(GOAL OF THE EXERCISE)
Copy all of the entries below verbatim, keeping every line, character, and space unchanged.

(TASK INPUTS)
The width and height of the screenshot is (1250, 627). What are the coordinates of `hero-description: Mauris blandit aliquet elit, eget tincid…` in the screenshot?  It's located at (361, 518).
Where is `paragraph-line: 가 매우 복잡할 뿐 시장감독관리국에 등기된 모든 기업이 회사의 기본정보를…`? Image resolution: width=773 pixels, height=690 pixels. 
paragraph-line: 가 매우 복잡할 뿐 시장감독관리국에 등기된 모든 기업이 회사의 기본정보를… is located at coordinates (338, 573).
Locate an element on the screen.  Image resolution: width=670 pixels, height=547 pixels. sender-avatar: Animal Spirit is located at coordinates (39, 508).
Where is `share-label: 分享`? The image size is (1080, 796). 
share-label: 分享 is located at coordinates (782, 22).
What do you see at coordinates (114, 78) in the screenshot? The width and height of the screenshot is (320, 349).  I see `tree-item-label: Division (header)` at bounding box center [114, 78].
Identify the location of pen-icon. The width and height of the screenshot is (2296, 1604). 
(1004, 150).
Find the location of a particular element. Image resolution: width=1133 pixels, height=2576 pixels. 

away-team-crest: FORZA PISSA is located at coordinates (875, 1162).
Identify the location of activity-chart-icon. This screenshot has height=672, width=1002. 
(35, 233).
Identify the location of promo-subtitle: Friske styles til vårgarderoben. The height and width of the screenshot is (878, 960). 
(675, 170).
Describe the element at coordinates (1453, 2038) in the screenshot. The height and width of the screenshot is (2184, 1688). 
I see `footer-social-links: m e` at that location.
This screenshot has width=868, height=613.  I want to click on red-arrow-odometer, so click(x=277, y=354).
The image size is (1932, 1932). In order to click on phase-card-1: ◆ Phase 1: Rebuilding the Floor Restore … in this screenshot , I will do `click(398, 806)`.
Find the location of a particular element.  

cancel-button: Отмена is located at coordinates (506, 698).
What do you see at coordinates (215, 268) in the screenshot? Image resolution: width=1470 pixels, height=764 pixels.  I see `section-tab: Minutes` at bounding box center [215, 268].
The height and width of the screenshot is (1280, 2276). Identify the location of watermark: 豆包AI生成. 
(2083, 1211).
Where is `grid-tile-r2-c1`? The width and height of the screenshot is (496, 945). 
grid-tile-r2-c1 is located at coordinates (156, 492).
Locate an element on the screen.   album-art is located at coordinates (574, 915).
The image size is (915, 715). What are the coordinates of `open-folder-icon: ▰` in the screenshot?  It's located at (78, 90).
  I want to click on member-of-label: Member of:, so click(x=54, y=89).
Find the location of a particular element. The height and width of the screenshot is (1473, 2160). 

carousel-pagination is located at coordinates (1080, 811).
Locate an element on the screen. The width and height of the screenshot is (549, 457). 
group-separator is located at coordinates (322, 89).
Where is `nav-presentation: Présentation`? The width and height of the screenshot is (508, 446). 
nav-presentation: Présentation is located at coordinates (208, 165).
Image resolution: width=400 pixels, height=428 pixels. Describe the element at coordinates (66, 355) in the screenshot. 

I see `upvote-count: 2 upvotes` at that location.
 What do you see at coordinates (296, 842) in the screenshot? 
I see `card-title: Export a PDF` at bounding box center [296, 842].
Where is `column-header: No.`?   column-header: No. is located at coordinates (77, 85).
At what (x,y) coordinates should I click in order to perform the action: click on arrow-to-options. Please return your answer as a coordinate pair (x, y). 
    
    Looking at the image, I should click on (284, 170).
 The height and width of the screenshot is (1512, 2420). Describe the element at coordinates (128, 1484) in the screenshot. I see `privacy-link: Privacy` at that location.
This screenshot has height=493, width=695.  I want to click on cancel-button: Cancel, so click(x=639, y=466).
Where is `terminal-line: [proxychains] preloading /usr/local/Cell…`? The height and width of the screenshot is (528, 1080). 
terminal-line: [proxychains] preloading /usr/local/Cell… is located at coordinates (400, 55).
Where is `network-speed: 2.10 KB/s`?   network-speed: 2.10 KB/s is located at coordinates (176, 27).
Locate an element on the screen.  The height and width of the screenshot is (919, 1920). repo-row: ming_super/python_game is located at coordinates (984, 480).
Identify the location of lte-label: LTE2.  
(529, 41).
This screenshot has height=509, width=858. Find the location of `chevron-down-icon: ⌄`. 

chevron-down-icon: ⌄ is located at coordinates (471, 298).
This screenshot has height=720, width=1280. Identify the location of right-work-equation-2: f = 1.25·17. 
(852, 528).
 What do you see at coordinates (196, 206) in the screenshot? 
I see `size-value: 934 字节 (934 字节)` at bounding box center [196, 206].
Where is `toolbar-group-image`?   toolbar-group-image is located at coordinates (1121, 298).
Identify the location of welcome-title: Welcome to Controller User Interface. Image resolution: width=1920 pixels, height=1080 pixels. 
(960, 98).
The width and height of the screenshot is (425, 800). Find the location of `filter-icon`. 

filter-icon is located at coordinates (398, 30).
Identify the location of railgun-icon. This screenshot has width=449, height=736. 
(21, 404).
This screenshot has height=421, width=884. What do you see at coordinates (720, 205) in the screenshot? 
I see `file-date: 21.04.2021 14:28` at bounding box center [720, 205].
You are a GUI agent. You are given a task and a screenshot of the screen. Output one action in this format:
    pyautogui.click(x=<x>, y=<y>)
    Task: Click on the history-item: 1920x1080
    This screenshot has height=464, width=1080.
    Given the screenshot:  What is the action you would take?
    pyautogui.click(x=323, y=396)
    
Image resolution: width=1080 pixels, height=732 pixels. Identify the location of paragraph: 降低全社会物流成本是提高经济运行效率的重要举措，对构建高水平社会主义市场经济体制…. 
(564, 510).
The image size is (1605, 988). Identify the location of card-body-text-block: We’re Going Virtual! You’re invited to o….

(YOUR SOLUTION)
The width and height of the screenshot is (1250, 627). What are the coordinates of `hero-description: Mauris blandit aliquet elit, eget tincid…` in the screenshot?  It's located at (361, 518).
Where is `paragraph-line: 가 매우 복잡할 뿐 시장감독관리국에 등기된 모든 기업이 회사의 기본정보를…`? Image resolution: width=773 pixels, height=690 pixels. 
paragraph-line: 가 매우 복잡할 뿐 시장감독관리국에 등기된 모든 기업이 회사의 기본정보를… is located at coordinates (338, 573).
Locate an element on the screen.  Image resolution: width=670 pixels, height=547 pixels. sender-avatar: Animal Spirit is located at coordinates (39, 508).
Where is `share-label: 分享`? The image size is (1080, 796). 
share-label: 分享 is located at coordinates (782, 22).
What do you see at coordinates (114, 78) in the screenshot? The width and height of the screenshot is (320, 349).  I see `tree-item-label: Division (header)` at bounding box center [114, 78].
Identify the location of pen-icon. The width and height of the screenshot is (2296, 1604). 
(1004, 150).
Find the location of a particular element. Image resolution: width=1133 pixels, height=2576 pixels. 

away-team-crest: FORZA PISSA is located at coordinates (875, 1162).
Identify the location of activity-chart-icon. This screenshot has height=672, width=1002. 
(35, 233).
Identify the location of promo-subtitle: Friske styles til vårgarderoben. The height and width of the screenshot is (878, 960). 
(675, 170).
Describe the element at coordinates (1453, 2038) in the screenshot. The height and width of the screenshot is (2184, 1688). 
I see `footer-social-links: m e` at that location.
This screenshot has width=868, height=613.  I want to click on red-arrow-odometer, so click(x=277, y=354).
The image size is (1932, 1932). In order to click on phase-card-1: ◆ Phase 1: Rebuilding the Floor Restore … in this screenshot , I will do `click(398, 806)`.
Find the location of a particular element.  

cancel-button: Отмена is located at coordinates (506, 698).
What do you see at coordinates (215, 268) in the screenshot? Image resolution: width=1470 pixels, height=764 pixels.  I see `section-tab: Minutes` at bounding box center [215, 268].
The height and width of the screenshot is (1280, 2276). Identify the location of watermark: 豆包AI生成. 
(2083, 1211).
Where is `grid-tile-r2-c1`? The width and height of the screenshot is (496, 945). 
grid-tile-r2-c1 is located at coordinates (156, 492).
Locate an element on the screen.   album-art is located at coordinates (574, 915).
The image size is (915, 715). What are the coordinates of `open-folder-icon: ▰` in the screenshot?  It's located at (78, 90).
  I want to click on member-of-label: Member of:, so click(x=54, y=89).
Find the location of a particular element. The height and width of the screenshot is (1473, 2160). 

carousel-pagination is located at coordinates (1080, 811).
Locate an element on the screen. The width and height of the screenshot is (549, 457). 
group-separator is located at coordinates (322, 89).
Where is `nav-presentation: Présentation`? The width and height of the screenshot is (508, 446). 
nav-presentation: Présentation is located at coordinates (208, 165).
Image resolution: width=400 pixels, height=428 pixels. Describe the element at coordinates (66, 355) in the screenshot. 

I see `upvote-count: 2 upvotes` at that location.
 What do you see at coordinates (296, 842) in the screenshot? 
I see `card-title: Export a PDF` at bounding box center [296, 842].
Where is `column-header: No.`?   column-header: No. is located at coordinates (77, 85).
At what (x,y) coordinates should I click in order to perform the action: click on arrow-to-options. Please return your answer as a coordinate pair (x, y). 
    
    Looking at the image, I should click on (284, 170).
 The height and width of the screenshot is (1512, 2420). Describe the element at coordinates (128, 1484) in the screenshot. I see `privacy-link: Privacy` at that location.
This screenshot has height=493, width=695.  I want to click on cancel-button: Cancel, so click(x=639, y=466).
Where is `terminal-line: [proxychains] preloading /usr/local/Cell…`? The height and width of the screenshot is (528, 1080). 
terminal-line: [proxychains] preloading /usr/local/Cell… is located at coordinates (400, 55).
Where is `network-speed: 2.10 KB/s`?   network-speed: 2.10 KB/s is located at coordinates (176, 27).
Locate an element on the screen.  The height and width of the screenshot is (919, 1920). repo-row: ming_super/python_game is located at coordinates (984, 480).
Identify the location of lte-label: LTE2.  
(529, 41).
This screenshot has height=509, width=858. Find the location of `chevron-down-icon: ⌄`. 

chevron-down-icon: ⌄ is located at coordinates (471, 298).
This screenshot has height=720, width=1280. Identify the location of right-work-equation-2: f = 1.25·17. 
(852, 528).
 What do you see at coordinates (196, 206) in the screenshot? 
I see `size-value: 934 字节 (934 字节)` at bounding box center [196, 206].
Where is `toolbar-group-image`?   toolbar-group-image is located at coordinates (1121, 298).
Identify the location of welcome-title: Welcome to Controller User Interface. Image resolution: width=1920 pixels, height=1080 pixels. 
(960, 98).
The width and height of the screenshot is (425, 800). Find the location of `filter-icon`. 

filter-icon is located at coordinates (398, 30).
Identify the location of railgun-icon. This screenshot has width=449, height=736. 
(21, 404).
This screenshot has height=421, width=884. What do you see at coordinates (720, 205) in the screenshot? 
I see `file-date: 21.04.2021 14:28` at bounding box center [720, 205].
You are a GUI agent. You are given a task and a screenshot of the screen. Output one action in this format:
    pyautogui.click(x=<x>, y=<y>)
    Task: Click on the history-item: 1920x1080
    This screenshot has height=464, width=1080.
    Given the screenshot:  What is the action you would take?
    pyautogui.click(x=323, y=396)
    
Image resolution: width=1080 pixels, height=732 pixels. Identify the location of paragraph: 降低全社会物流成本是提高经济运行效率的重要举措，对构建高水平社会主义市场经济体制…. 
(564, 510).
The image size is (1605, 988). Identify the location of card-body-text-block: We’re Going Virtual! You’re invited to o….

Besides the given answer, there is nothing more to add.